» TRY IT: Write out the data that follows exactly, keeping every picture out.
[SUPPLIED MATERIAL]
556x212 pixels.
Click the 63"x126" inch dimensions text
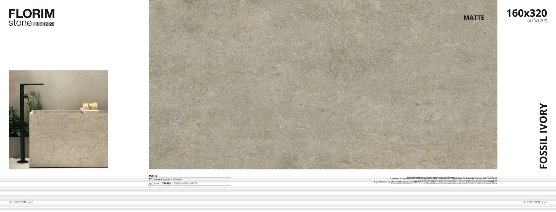tap(537, 21)
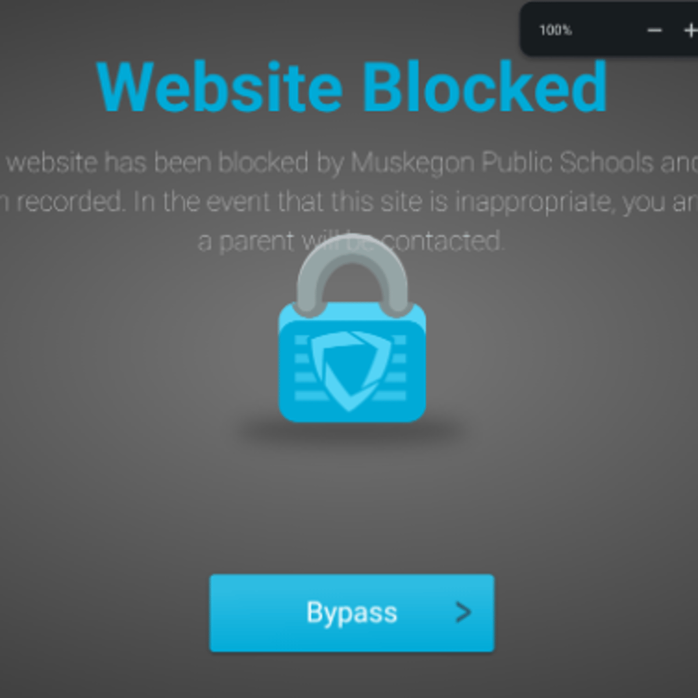This screenshot has height=698, width=698.
Task: Click the dark zoom control panel background
Action: [x=608, y=29]
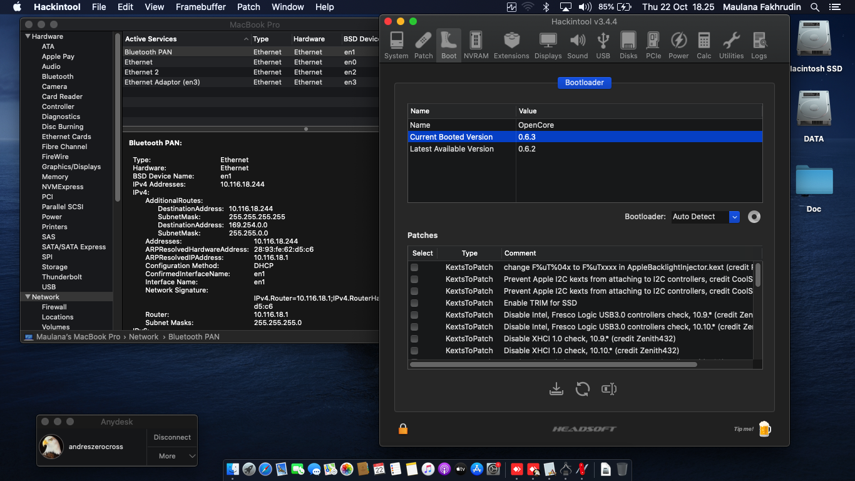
[/SUPPLIED MATERIAL]
» WRITTEN REPLY:
556x212 pixels.
Click the 63"x126" inch dimensions text
tap(537, 21)
This screenshot has height=698, width=698.
Task: Click the dark zoom control panel background
Action: [x=608, y=29]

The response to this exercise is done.